Try it → With the pictures left aside, write out exactly the lines of the listing below from the line with "Task: Select the Job template page" to the line with "Viewport: 660px width, 330px height.", both included, and only those.

Listed records →

---+---

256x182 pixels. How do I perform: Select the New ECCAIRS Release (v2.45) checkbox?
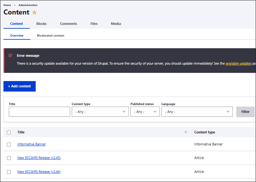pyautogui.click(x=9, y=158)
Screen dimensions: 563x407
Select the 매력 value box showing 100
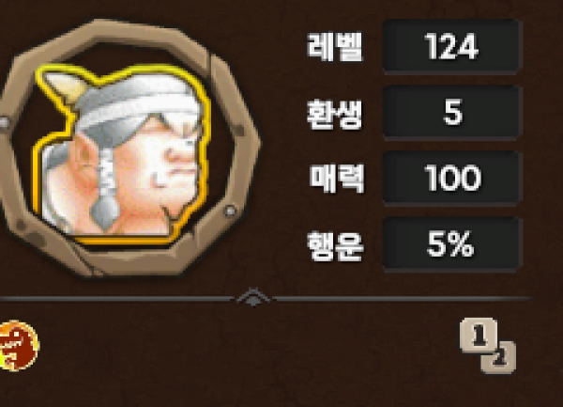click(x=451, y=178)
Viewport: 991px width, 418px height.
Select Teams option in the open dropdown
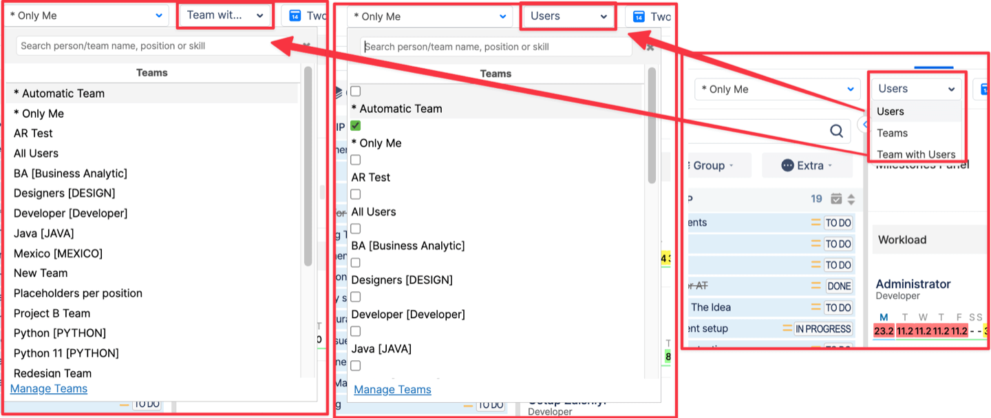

---+---

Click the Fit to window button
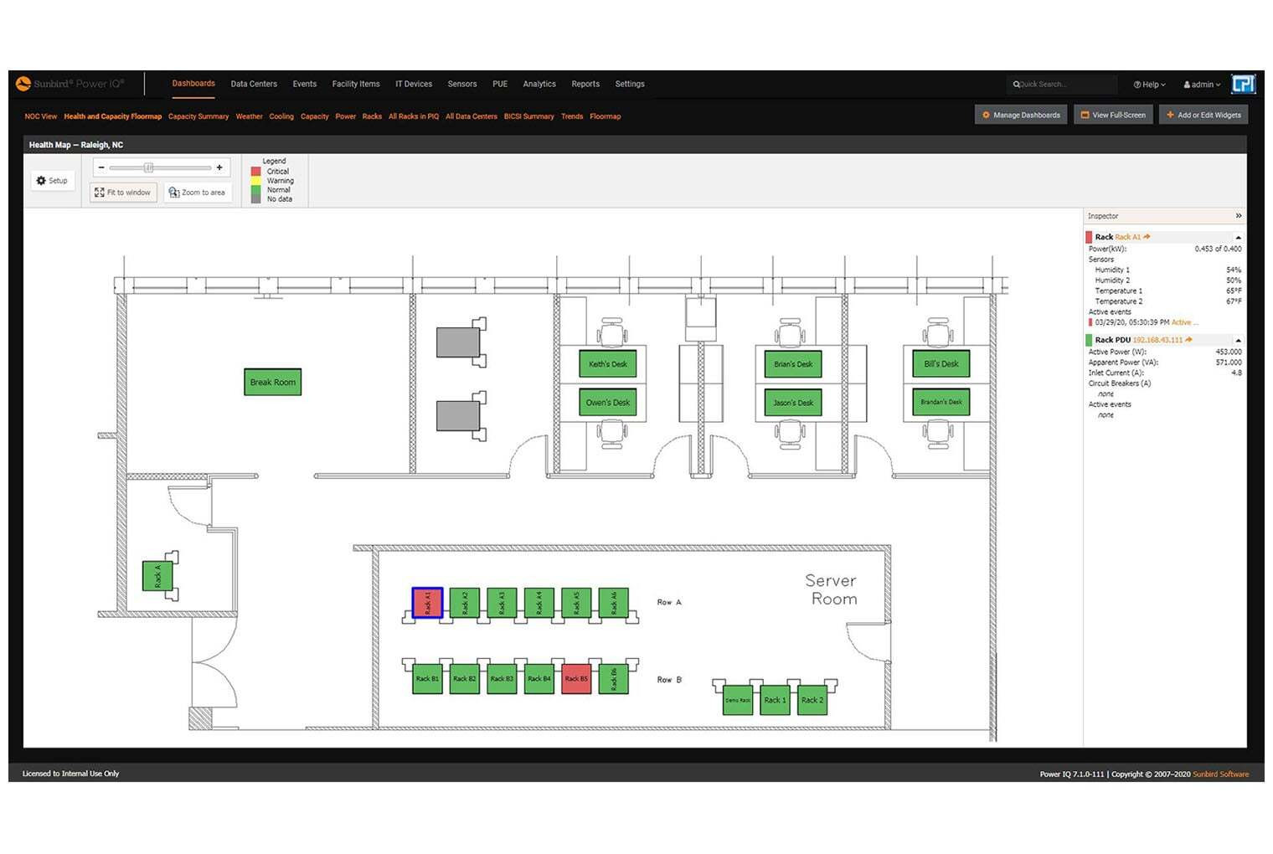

---+---

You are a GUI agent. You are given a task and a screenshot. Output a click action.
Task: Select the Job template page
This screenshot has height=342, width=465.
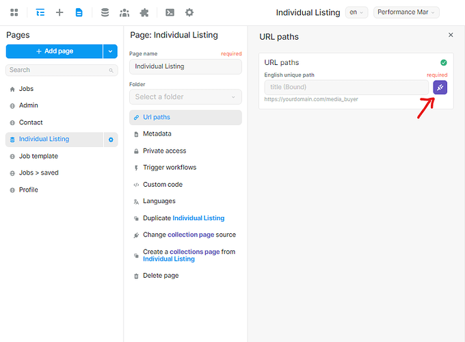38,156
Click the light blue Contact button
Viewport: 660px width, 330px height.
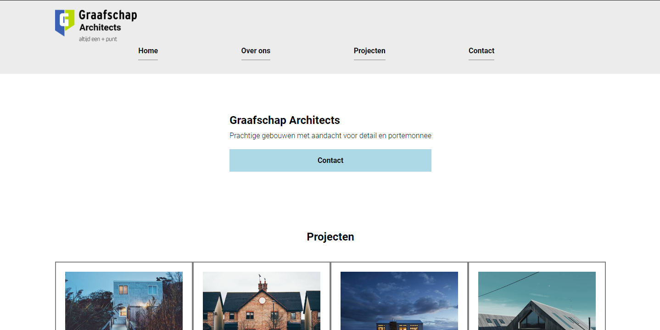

---+---

Expected output →
Task: Select the Job template page
This screenshot has height=342, width=465.
38,156
Click the light blue Contact button
Viewport: 660px width, 330px height.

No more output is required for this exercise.